Your instructions:
Your answer should repeat every record verbatim.
+ + + + +
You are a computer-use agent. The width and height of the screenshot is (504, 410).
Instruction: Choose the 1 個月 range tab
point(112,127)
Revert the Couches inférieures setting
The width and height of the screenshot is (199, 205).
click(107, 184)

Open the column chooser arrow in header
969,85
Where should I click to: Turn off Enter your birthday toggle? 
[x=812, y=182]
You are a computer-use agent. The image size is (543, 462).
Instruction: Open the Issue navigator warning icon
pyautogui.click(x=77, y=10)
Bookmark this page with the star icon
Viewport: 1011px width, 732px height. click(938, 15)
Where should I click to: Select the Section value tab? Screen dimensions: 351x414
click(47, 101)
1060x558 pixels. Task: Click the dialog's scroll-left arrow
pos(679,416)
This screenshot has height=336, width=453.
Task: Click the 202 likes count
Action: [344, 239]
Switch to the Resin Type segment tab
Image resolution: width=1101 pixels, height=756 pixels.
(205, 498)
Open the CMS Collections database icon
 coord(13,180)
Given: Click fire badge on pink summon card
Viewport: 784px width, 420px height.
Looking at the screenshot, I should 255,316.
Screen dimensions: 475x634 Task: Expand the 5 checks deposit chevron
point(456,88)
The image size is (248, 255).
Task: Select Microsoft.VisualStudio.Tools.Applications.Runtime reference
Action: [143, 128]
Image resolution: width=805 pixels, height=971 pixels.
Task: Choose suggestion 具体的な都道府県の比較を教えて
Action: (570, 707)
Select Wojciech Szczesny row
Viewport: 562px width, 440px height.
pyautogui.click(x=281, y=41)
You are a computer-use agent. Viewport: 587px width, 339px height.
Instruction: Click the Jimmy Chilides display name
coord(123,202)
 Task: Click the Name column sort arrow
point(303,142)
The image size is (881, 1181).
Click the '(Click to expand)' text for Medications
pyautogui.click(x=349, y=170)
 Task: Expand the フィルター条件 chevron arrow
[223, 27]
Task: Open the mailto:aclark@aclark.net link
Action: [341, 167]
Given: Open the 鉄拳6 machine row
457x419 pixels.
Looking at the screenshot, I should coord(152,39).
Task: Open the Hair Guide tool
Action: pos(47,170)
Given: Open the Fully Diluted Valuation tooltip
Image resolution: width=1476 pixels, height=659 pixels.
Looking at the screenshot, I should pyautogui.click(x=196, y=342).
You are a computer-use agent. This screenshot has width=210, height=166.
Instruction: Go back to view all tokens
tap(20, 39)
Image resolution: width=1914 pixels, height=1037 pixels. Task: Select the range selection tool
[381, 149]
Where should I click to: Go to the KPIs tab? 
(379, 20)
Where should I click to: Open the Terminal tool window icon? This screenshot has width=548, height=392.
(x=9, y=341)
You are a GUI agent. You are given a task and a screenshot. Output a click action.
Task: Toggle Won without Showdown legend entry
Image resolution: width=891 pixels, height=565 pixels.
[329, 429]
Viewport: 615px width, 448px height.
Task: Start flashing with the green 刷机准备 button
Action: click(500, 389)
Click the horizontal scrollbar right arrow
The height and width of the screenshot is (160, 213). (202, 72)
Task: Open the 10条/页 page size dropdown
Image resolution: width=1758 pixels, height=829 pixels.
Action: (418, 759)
+ + + + +
Answer box:
You are a computer-use agent. The width and height of the screenshot is (504, 410).
Instruction: Choose the 1 個月 range tab
point(112,127)
Revert the Couches inférieures setting
The width and height of the screenshot is (199, 205).
click(107, 184)

Open the column chooser arrow in header
969,85
Where should I click to: Turn off Enter your birthday toggle? 
[x=812, y=182]
You are a computer-use agent. The image size is (543, 462).
Instruction: Open the Issue navigator warning icon
pyautogui.click(x=77, y=10)
Bookmark this page with the star icon
Viewport: 1011px width, 732px height. click(938, 15)
Where should I click to: Select the Section value tab? Screen dimensions: 351x414
click(47, 101)
1060x558 pixels. Task: Click the dialog's scroll-left arrow
pos(679,416)
This screenshot has height=336, width=453.
Task: Click the 202 likes count
Action: [344, 239]
Switch to the Resin Type segment tab
Image resolution: width=1101 pixels, height=756 pixels.
(205, 498)
Open the CMS Collections database icon
 coord(13,180)
Given: Click fire badge on pink summon card
Viewport: 784px width, 420px height.
Looking at the screenshot, I should 255,316.
Screen dimensions: 475x634 Task: Expand the 5 checks deposit chevron
point(456,88)
The image size is (248, 255).
Task: Select Microsoft.VisualStudio.Tools.Applications.Runtime reference
Action: [143, 128]
Image resolution: width=805 pixels, height=971 pixels.
Task: Choose suggestion 具体的な都道府県の比較を教えて
Action: (570, 707)
Select Wojciech Szczesny row
Viewport: 562px width, 440px height.
pyautogui.click(x=281, y=41)
You are a computer-use agent. Viewport: 587px width, 339px height.
Instruction: Click the Jimmy Chilides display name
coord(123,202)
 Task: Click the Name column sort arrow
point(303,142)
The image size is (881, 1181).
Click the '(Click to expand)' text for Medications
pyautogui.click(x=349, y=170)
 Task: Expand the フィルター条件 chevron arrow
[223, 27]
Task: Open the mailto:aclark@aclark.net link
Action: [341, 167]
Given: Open the 鉄拳6 machine row
457x419 pixels.
Looking at the screenshot, I should coord(152,39).
Task: Open the Hair Guide tool
Action: pos(47,170)
Given: Open the Fully Diluted Valuation tooltip
Image resolution: width=1476 pixels, height=659 pixels.
Looking at the screenshot, I should pyautogui.click(x=196, y=342).
You are a computer-use agent. This screenshot has width=210, height=166.
Instruction: Go back to view all tokens
tap(20, 39)
Image resolution: width=1914 pixels, height=1037 pixels. Task: Select the range selection tool
[381, 149]
Where should I click to: Go to the KPIs tab? 
(379, 20)
Where should I click to: Open the Terminal tool window icon? This screenshot has width=548, height=392.
(x=9, y=341)
You are a GUI agent. You are given a task and a screenshot. Output a click action.
Task: Toggle Won without Showdown legend entry
Image resolution: width=891 pixels, height=565 pixels.
[329, 429]
Viewport: 615px width, 448px height.
Task: Start flashing with the green 刷机准备 button
Action: click(500, 389)
Click the horizontal scrollbar right arrow
The height and width of the screenshot is (160, 213). (202, 72)
Task: Open the 10条/页 page size dropdown
Image resolution: width=1758 pixels, height=829 pixels.
Action: (418, 759)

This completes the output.